Алёнка подумала. Вздохнула. Делать всё равно было нечего.
– Ладно, выйду! – крикнула она и погрозила фиолетовым, выпачканным фломастером пальчиком. Это она показала, чтобы Андрей высморкался. Андрей опять засветился, снял рукавицу и закричал радостно:
– Выходи! Я сейчас! – и побежал куда-то вбок – наверное, запрягать Джульку.
* * *
Джулька был здоровенной беспородной псиной, кудлатой, неопределенно-коричневой масти. Грозный с виду, с тяжёлым, хриплым басовитым лаем, он, бывало, пугал случайных прохожих чуть не до обморока. Пугал – и явно наслаждался этим. Это была его собственная игра: лежать под забором тихо-тихо, прислушиваясь. Пропустит своих, знакомых, пропустит молодого бомжа по прозвищу Рупь-Пятнадцать, который на зиму остался у здешних цыган в работниках. А как услышит чужие, торопливые, не слишком уверенные шаги, тут же морду высунет над хилыми досочками забора, да как рявкнет мощным басом!

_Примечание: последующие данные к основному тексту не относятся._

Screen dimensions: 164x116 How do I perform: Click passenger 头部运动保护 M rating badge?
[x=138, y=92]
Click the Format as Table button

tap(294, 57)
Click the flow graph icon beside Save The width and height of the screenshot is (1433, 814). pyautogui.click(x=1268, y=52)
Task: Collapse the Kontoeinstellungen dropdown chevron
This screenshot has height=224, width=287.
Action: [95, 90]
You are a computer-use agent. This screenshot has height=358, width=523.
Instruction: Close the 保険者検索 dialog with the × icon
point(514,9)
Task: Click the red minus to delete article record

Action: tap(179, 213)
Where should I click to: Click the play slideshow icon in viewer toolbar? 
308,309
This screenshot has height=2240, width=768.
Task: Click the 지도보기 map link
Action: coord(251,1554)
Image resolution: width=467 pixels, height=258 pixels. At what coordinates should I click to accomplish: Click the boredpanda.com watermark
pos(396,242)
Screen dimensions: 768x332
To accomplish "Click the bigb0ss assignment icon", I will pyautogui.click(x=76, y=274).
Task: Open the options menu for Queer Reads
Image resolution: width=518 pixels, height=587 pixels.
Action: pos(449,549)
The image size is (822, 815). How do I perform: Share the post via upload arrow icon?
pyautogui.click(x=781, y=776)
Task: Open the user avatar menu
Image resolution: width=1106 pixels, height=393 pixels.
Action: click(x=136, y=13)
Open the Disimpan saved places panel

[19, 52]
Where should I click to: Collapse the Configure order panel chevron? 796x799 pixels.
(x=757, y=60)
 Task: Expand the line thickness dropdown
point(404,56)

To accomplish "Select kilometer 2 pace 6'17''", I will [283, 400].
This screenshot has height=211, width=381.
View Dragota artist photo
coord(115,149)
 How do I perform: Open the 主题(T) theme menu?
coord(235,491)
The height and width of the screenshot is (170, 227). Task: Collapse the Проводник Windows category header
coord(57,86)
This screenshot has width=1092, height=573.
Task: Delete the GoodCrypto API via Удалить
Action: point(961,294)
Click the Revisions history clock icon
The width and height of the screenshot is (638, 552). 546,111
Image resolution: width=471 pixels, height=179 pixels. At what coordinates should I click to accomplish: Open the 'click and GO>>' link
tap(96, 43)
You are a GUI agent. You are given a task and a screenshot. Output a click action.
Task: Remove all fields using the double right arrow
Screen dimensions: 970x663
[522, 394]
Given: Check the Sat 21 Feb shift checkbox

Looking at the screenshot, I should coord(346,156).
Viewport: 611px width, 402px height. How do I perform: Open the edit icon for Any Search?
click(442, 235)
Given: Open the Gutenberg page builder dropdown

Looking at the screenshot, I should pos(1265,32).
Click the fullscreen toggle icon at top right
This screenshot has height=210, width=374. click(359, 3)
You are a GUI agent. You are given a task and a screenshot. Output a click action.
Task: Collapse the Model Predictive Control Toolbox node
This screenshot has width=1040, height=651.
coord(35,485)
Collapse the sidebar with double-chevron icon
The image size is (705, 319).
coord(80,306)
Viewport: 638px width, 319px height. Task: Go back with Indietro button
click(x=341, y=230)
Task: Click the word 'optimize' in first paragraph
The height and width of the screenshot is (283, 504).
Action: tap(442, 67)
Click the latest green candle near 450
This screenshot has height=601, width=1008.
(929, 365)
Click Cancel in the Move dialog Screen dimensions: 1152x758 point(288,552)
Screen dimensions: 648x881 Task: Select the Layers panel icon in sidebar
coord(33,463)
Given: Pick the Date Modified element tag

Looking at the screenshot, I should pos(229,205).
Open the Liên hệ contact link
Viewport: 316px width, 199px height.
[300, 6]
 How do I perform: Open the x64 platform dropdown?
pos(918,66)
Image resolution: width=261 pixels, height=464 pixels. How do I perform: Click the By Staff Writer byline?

Прохожих словно сбивало с ног. Спотыкались, отлетали к противоположной стороне горбатого переулка, а то и падали. И тогда Джулька, не скрываясь, с наслаждением начинал лаять – и словно голос треснутого колокола разносился над переулком: "Бу-ух! Бу-ух!"
Никто из чужих, конечно, не знал, что Джулька совсем не кусался. Честно говоря, ему и лаять-то было лень. Но он знал, как действует на людей его лай, а особенно – если он высовывал над забором жуткую, огромную кудлатую голову.
Катать Андрея он не любил. Но катал, понимая, что такова уж его собачья судьба. А вот Алёнку… Она была легкая, невесомая. Она нежно щекотала его за большим, как у медведя, ухом, – и он летел, грозно порыкивая на встречавшуюся на пути разную собачью мелочь, а Алёнка сзади визжала и то и дело падала с санок в сугроб. Тогда Джулька, пролетев вперёд, останавливался, падал на брюхо, и молча ждал, когда Алёнка выберется из сугроба и снова угнездится в санках.
* * *
Алёнка выбежала в переулок. Перед ней, виновато втянув голову в плечи, в своем кургузом пальтишке, из которого он давно уже вырос, стоял Андрей.